Editorial

Crisis en Ucrania

Propios y extraños bien saben que no hay nada más caro y absurdo que una guerra.

La Razón (Edición Impresa)

04:29 / 04 de marzo de 2014

El fantasma de la Guerra Fría ronda por Europa. Tropas rusas están cercando recintos militares ucranianos en Crimea, como forma de presión para que se pongan a las órdenes de las nuevas autoridades prorrusas de esa península, que buscan promover un plebiscito para independizarse. Por otra parte, EEUU y la UE han amenazado a Rusia con tomar medidas si no se repliega.

Según el Kremlin, la invasión es una suerte de amenaza para obligar al nuevo gobierno ucraniano (al que Rusia desconoce) a dar garantías a la población rusohablante de Ucrania. No obstante, otros analistas señalan que a Vladimir Putin se le ha presentado la oportunidad de recuperar un territorio que los rusos siempre han considerado suyo y no está dispuesto a dejarla escapar.

De ser cierta esta hipótesis, la intención del Presidente ruso sería la de lograr que Crimea, una región de la ex Unión Soviética que fue cedida a Ucrania en tiempos de Nikita Jruschov, se independice y luego se convierta en una especie de protectorado ruso; y este hecho sería interpretado por muchos rusos como “una devolución histórica”. Algo que sin duda contribuiría para que Vladimir Putin pase a la Historia como uno de los grandes estatistas del eximperio zarista.

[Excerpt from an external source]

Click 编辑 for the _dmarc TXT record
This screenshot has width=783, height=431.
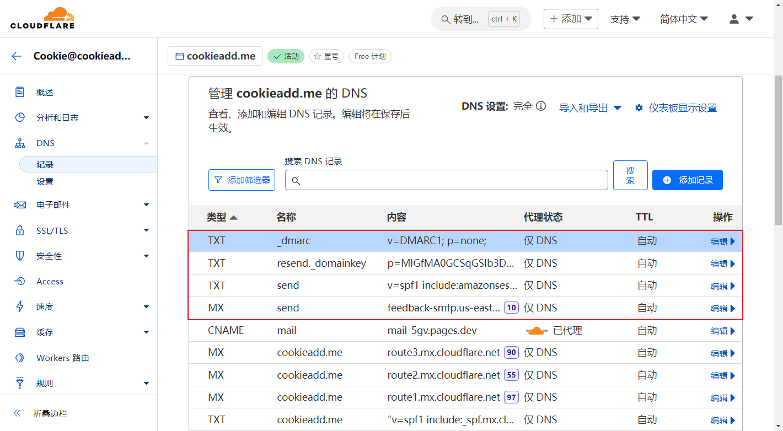pos(722,241)
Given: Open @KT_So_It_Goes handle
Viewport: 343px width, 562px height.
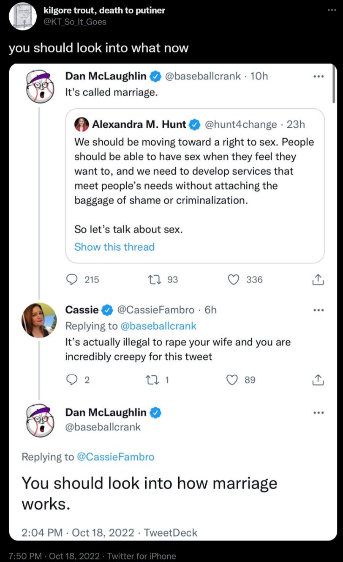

Sin embargo, el riesgo de esta empresa es muy grande. Por una parte, cabe la posibilidad de que los ucranianos decidan enfrentarse a Rusia pese a su marcada  inferioridad militar, en una suerte de suicido nacionalista que dejaría un lamentable baño de sangre, con miles de muertos y heridas que permanecerían abiertas durante años. Por otra parte, Rusia se enfrentaría a una fuerte presión internacional, que podría incluir sanciones económicas y políticas. De hecho, el presidente de Estados Unidos y el representante de la OTAN han conversado con Putin sobre las medidas que podrían adoptar en caso de que Rusia decida invadir Ucrania.

Empero, el margen de acción que tiene Occidente para presionar es muy escaso, debido a la gran dependencia energética de la Unión Europea respecto de Rusia (alrededor de un tercio de la energía que necesita para sobrevivir proviene de ese país); pero tampoco Moscú puede prescindir de ese vínculo, puesto que el 24% de sus exportaciones van a parar al club comunitario. Además, en Ucrania hay grupos que independientemente de lo que piensen las autoridades de Kiev, querrán atacar los gasoductos que pasan por territorios de ese país, lo que generaría pérdidas millonarias para Gazprom.

Por lo pronto, Vladímir Putin sabe que ni Estados Unidos ni Europa querrán ir a la guerra por Ucrania. De todas maneras, el costo de una intervención militar, en términos económicos y políticos, siempre es inmenso. Queda hacer votos para que prime la cordura en este asunto, pues, propios y extraños bien saben que no hay nada más caro y absurdo que una guerra.